First we tried poaching: whenever there was a conference in town, or relevant speakers at a related Meetup group, we’d steal them. This takes a bit of persistence but if they’re in town anyway, your chances are greatly improved. Second we partnered. For us co-hosting together with Container Solutions was a smart move. Their network is large and still growing. Not to mention they provide many good Meetup speakers. Lastly, be on the look out for rising stars. Things change real fast in tech and this week’s nobody is next week’s big name. Know who these people are and pounce on them…fast.

Being able to get Bigger Names at Docker Amsterdam turned out to be the number one driver of growth. If anything, make sure you put your resources, time and efforts there.

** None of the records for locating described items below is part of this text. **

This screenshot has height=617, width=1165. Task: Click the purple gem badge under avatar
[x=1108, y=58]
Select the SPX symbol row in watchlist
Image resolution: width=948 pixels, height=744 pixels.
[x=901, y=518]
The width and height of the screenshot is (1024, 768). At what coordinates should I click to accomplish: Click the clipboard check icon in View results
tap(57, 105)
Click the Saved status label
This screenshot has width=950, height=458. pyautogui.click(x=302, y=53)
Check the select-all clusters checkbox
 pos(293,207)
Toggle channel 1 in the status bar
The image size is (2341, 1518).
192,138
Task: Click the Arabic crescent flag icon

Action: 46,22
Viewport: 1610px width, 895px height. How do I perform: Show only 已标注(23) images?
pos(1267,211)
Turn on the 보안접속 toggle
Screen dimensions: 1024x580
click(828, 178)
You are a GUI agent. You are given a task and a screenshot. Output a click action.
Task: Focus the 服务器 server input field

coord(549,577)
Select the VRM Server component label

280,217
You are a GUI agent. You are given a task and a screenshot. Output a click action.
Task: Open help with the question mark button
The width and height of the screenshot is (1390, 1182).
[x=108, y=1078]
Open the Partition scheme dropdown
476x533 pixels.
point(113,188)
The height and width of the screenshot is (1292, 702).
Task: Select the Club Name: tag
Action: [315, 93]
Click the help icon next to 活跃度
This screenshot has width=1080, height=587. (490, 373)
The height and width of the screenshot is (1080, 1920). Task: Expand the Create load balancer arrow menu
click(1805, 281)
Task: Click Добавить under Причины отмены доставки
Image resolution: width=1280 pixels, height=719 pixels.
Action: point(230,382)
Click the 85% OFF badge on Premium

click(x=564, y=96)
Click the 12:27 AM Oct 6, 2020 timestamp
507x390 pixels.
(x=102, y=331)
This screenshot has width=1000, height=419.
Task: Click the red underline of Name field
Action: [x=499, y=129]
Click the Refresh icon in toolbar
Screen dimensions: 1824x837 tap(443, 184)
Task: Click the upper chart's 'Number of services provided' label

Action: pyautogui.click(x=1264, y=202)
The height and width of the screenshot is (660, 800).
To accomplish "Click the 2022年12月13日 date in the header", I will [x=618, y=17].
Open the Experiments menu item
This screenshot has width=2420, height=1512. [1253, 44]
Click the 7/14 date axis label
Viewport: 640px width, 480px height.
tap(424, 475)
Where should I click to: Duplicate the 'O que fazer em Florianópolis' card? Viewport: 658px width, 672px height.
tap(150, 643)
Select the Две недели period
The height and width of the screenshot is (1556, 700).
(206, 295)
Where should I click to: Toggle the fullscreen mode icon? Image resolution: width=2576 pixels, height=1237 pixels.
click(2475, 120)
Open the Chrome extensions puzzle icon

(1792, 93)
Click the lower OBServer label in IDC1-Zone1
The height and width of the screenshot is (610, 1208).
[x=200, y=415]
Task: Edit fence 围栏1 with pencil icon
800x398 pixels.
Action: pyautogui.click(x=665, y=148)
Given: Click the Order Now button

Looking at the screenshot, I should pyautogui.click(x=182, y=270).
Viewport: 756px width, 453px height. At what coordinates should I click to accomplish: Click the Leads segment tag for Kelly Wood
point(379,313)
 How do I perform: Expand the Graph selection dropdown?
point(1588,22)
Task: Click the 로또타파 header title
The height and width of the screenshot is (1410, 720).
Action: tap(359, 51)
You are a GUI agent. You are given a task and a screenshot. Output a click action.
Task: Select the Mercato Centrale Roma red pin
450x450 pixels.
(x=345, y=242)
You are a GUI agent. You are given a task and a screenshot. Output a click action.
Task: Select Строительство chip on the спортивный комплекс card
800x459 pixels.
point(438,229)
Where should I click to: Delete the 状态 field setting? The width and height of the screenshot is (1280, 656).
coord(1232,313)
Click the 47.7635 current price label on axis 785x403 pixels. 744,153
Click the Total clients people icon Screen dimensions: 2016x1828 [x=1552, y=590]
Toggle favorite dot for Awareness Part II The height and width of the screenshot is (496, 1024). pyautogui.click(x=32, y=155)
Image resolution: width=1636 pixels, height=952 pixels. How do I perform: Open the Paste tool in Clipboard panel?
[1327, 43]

Tip #2: Bring learning, be fun

Have you heard the one about the woman who goes to a Meetup, meets loads of new interesting people, has a great time and then refers that Meetup to everyone she knows? If our experiences are anything to go by; probably not. At Docker Amsterdam we do games, we throw around t-shirts, drink craft beers and get people to hug each other. (They are allowed to just shake hands if they’re shy…)

We do this because many Meetups are static. Too static. Speakers speak, people clap like they’re at a golf tournament and then everyone goes home. For selfish reasons we couldn’t do that. We are in the habit of transferring our considerable amounts of energy to others. So, Mark shamelessly decided to provide comedy relief in the pauses before, between and after speakers. The word soon got around. He has hosted DockerCon Europe ‘14 and will be hosting DockerCon SF ’15. Both amazing opportunities to spread the word further, wouldn’t you say?

Find someone who will do this for your Meetup group. Better yet, think hard about what makes people engage more. What makes them feel welcomed, appreciated and what will have them leave with a smile on their faces.

Tip #3: Ad hoc is a good thing

And then we thought it was necessary to have the Meetup on a fixed day each month. Very much against our own nature. We foolishly thought this was how it was supposed to be. But sure enough, routine rots. See it like this. When you’ve just found out that there’s a really good speaker in town, what do you do? Or someone from the community just got accepted for ycombinator? Do you respond with: “Oh, gosh, we don’t have a Meetup scheduled…shame…” Or do you rise to the occasion and start mobilizing the network to meetup, “anytime now!” Much to our surprise we found this really, really works. As long as the speaker is relevant you can even “have a Meetup tomorrow night! In a cafe with space for 20 people and cram 40 in anyway.”

This approach helps to keep things real and crisp. A tell-tale sign might be that these days we rarely get below 70 attendees and regularly hit 100+ before the abstracts, bios and location are even posted. So when you think regularity is good, remember that it’s actually exactly as it sounds, boring. We let opportunity and content drive the Meetup dates.